Keynotes ‘Financing & Affordability’
- L’argent et le secteur de la construction
Durant le symposium sur les finances dans le secteur de la construction, introduit par Tom Willemen en tant que président du Comité de vision de Buildwise, cinq keynote speakers ont partagé leurs expériences avec le public, en distanciel et en présentiel. Dans cet article, nous proposons de revenir plus en détail sur les interventions de ces cinq orateurs.

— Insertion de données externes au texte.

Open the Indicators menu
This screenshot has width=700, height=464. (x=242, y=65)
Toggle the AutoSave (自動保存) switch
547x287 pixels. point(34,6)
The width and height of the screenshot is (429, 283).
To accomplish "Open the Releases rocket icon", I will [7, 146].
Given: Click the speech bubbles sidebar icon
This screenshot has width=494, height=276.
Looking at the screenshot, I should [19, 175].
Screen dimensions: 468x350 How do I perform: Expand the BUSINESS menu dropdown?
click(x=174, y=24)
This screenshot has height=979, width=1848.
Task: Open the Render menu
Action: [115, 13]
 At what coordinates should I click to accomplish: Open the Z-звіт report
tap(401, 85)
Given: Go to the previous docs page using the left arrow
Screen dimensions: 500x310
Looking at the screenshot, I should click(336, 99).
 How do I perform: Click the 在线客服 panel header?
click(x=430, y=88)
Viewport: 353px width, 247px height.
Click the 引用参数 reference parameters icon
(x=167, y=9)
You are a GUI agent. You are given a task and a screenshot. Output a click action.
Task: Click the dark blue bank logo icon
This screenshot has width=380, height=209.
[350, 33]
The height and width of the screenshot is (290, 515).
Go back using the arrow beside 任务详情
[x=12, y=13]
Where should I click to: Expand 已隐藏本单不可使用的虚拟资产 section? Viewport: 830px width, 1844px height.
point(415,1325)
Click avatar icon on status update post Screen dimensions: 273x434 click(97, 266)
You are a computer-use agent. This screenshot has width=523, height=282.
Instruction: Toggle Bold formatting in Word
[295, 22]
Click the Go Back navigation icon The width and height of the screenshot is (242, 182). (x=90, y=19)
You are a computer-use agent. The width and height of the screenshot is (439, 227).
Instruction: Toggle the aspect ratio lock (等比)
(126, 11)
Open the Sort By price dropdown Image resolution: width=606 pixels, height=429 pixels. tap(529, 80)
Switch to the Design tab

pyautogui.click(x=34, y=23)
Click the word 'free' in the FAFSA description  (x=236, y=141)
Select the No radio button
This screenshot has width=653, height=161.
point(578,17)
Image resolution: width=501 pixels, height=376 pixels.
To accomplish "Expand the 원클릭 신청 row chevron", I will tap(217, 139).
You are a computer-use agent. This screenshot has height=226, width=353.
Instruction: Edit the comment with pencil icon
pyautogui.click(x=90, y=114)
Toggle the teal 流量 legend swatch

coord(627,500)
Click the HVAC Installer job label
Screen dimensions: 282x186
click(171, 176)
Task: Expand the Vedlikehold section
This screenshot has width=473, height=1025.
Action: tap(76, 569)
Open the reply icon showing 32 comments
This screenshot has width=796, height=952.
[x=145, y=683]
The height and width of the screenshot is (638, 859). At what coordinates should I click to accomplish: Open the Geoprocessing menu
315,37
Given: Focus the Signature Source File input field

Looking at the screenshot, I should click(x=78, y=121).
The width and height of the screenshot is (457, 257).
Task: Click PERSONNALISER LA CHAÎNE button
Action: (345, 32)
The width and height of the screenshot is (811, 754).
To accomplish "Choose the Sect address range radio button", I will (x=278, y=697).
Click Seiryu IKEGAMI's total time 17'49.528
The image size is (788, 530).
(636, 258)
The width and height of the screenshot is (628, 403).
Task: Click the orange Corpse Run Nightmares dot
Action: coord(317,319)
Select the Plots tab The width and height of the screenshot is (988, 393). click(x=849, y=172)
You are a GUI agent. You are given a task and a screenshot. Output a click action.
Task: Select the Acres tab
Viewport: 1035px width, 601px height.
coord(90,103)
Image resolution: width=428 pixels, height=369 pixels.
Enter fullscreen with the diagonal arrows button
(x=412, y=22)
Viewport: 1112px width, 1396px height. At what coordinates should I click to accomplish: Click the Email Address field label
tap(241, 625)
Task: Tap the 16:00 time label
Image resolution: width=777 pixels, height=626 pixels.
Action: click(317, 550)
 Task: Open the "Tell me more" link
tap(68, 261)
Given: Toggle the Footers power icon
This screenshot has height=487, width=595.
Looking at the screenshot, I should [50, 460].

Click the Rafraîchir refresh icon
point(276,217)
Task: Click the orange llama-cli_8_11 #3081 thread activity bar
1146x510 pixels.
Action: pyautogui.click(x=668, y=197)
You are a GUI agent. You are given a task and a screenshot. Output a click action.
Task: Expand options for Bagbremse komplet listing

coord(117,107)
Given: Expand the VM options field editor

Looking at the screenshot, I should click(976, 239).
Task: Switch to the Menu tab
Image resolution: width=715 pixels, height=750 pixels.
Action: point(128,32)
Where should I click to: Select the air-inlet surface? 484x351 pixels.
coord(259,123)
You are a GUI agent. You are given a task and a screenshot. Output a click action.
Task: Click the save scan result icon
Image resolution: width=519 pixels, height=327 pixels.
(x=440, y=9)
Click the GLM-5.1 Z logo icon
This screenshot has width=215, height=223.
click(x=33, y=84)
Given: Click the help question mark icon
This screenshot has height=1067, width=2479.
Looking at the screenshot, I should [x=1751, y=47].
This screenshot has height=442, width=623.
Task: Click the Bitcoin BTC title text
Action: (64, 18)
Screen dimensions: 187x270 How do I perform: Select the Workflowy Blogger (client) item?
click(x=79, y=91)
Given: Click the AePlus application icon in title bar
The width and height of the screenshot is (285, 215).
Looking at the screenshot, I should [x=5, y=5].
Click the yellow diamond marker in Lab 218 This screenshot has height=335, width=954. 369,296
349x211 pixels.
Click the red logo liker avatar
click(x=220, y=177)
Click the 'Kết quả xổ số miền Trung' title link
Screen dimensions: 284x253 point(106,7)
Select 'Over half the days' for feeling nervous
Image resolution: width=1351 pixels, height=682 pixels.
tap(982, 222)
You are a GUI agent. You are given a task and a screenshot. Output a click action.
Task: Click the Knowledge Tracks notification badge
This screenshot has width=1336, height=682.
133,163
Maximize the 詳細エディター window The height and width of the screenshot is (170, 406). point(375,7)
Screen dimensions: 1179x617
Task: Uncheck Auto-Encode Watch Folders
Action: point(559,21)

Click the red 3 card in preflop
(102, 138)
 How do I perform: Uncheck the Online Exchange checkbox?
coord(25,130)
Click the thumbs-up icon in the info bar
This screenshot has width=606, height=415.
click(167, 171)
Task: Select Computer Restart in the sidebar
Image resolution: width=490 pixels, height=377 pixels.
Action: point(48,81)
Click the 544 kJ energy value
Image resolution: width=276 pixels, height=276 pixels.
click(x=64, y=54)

Wim Straetmans (Kairos) a comparé les dépenses économiques dans divers secteurs. En montrant ce que l’on peut acheter sur le marché avec cent, mille, dix mille et même cent mille euros, et en plaçant en parallèle un produit du secteur de la construction, il apparaît rapidement que les coûts de production dans ce secteur sont encore élevés. Par exemple, pour l’équivalent d’une des meilleures Tesla, vous pourriez à peine acheter trois cents mètres carrés de toiture. Cependant, une toiture existe en 1001 variantes et devrait bientôt durer bien plus longtemps que n’importe laquelle des 20 versions de Tesla disponibles…
- Manque d’efficacité
« La productivité dans le secteur de la construction a chuté, tandis que celle du reste de l’industrie s’est considérablement améliorée. Les coûts sont également élevés car, trop souvent, il convient de corriger une erreur et de recommencer et d’améliorer une partie du travail. Les marges d’erreur et les coûts engendrés sont tout simplement trop élevés. Si de nombreux pas ont été faits dans la bonne direction ces dernières années, les pertes d’efficacité demeurent excessives. On accorde de plus en plus d’attention à la qualité et à la durabilité, mais cela entraîne également une augmentation des coûts.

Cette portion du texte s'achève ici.